* **Required task**
Reproduce, without any change, the lines of the entries running from the line containing "This screenshot has width=1316, height=906." up to and including the line containing "Open the three-dot".

(Item-finding entries)
* start *

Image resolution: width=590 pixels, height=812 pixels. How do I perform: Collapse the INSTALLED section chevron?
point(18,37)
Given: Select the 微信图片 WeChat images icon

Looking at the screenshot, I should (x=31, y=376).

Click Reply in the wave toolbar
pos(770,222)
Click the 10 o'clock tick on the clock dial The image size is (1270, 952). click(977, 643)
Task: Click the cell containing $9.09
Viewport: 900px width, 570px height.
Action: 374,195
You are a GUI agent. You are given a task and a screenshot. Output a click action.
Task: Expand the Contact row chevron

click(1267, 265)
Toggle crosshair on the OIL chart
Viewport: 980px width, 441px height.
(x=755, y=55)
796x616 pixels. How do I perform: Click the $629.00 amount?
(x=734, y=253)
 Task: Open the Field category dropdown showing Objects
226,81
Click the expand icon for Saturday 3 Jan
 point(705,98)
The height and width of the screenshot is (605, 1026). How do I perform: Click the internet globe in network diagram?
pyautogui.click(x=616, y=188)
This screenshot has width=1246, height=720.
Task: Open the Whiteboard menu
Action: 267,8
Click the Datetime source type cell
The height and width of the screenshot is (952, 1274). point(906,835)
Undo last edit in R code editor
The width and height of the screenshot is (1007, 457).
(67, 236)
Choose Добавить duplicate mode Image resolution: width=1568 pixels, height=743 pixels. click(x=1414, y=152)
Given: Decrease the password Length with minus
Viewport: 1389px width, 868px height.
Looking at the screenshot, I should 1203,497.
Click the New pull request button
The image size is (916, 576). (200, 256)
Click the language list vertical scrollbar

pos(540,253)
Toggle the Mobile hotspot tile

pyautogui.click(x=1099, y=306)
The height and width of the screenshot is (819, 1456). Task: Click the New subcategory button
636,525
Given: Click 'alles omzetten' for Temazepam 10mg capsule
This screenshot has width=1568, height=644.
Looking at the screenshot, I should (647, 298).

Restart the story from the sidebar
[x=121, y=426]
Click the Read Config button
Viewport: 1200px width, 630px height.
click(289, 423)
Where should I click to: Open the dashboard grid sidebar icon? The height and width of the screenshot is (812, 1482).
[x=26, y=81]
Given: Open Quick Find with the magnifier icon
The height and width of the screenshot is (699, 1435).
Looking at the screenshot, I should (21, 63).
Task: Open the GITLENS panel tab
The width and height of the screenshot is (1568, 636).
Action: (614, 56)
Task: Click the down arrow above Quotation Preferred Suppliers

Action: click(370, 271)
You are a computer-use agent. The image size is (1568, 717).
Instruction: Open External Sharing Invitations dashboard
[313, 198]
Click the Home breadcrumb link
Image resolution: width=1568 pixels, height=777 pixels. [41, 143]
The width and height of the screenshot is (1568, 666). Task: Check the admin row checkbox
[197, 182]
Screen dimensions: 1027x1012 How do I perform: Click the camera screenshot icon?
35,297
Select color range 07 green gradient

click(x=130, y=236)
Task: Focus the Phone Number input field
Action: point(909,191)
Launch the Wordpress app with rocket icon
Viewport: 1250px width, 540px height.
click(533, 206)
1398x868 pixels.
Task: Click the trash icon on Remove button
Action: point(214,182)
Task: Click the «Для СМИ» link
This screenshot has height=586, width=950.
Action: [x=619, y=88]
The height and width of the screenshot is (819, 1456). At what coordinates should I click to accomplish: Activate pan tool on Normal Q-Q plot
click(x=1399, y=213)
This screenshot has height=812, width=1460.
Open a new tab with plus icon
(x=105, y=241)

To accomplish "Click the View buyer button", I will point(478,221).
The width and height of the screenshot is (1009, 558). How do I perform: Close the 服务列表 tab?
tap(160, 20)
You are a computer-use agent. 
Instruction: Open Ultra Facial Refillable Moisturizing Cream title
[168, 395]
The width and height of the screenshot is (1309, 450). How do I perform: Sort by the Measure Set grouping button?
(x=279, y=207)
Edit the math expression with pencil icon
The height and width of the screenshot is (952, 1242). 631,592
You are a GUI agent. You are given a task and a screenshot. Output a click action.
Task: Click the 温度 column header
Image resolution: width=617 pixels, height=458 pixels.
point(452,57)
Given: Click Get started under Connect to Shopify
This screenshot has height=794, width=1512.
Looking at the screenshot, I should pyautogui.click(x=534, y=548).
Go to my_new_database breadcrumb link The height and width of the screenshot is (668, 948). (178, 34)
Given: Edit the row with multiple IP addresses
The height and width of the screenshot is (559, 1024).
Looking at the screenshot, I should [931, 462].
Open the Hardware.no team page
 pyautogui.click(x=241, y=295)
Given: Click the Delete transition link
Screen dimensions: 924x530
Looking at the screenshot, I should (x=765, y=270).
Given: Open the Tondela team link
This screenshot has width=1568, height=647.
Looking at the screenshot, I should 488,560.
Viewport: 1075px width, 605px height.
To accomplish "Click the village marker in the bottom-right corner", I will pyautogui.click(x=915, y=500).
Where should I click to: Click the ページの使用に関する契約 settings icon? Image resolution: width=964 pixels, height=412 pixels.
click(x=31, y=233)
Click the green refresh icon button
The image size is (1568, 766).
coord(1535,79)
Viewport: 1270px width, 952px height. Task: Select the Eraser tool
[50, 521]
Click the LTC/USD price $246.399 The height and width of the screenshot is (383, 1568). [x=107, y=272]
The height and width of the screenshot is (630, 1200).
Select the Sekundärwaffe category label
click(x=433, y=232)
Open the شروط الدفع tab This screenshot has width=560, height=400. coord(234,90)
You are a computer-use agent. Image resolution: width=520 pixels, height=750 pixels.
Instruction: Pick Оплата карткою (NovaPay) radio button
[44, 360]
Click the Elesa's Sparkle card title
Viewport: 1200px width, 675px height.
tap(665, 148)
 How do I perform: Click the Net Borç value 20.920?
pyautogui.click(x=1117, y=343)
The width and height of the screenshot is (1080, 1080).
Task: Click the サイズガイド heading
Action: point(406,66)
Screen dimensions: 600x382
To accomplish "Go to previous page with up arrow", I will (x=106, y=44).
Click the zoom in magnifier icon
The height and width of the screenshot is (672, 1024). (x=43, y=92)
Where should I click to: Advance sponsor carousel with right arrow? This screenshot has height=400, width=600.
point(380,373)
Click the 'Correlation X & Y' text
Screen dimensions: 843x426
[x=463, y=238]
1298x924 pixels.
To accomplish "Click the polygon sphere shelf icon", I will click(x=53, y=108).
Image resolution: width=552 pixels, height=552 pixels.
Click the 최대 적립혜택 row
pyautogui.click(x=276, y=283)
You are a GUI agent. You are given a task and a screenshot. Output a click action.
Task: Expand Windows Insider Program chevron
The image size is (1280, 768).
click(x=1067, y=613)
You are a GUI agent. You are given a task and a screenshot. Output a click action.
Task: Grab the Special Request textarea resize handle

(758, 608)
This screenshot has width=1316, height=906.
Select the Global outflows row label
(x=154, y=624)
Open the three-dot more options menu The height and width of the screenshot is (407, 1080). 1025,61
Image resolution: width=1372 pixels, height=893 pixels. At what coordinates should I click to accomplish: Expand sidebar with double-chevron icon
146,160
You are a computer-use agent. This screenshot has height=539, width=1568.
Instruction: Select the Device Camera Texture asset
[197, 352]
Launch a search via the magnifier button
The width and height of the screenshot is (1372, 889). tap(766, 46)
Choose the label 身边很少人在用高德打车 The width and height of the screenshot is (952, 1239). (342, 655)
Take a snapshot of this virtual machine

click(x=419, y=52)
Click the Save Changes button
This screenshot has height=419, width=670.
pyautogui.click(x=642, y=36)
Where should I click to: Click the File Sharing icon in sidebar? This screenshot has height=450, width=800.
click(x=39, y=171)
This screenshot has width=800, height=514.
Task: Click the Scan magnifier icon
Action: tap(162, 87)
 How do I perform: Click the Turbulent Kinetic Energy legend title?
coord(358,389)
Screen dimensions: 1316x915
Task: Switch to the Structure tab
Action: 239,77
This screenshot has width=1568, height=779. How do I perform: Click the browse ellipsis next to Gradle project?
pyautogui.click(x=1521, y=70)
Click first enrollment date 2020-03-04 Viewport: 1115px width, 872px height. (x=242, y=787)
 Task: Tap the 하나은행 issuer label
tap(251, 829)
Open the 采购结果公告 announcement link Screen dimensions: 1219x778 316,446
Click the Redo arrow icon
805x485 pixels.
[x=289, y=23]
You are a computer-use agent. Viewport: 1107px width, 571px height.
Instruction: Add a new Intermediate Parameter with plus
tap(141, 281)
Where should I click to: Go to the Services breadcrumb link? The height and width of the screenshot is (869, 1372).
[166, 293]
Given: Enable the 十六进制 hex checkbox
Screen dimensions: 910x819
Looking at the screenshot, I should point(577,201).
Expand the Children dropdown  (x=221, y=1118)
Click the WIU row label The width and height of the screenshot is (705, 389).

* end *

* **Exercise response**
This screenshot has width=1316, height=906.
Select the Global outflows row label
(x=154, y=624)
Open the three-dot more options menu The height and width of the screenshot is (407, 1080). 1025,61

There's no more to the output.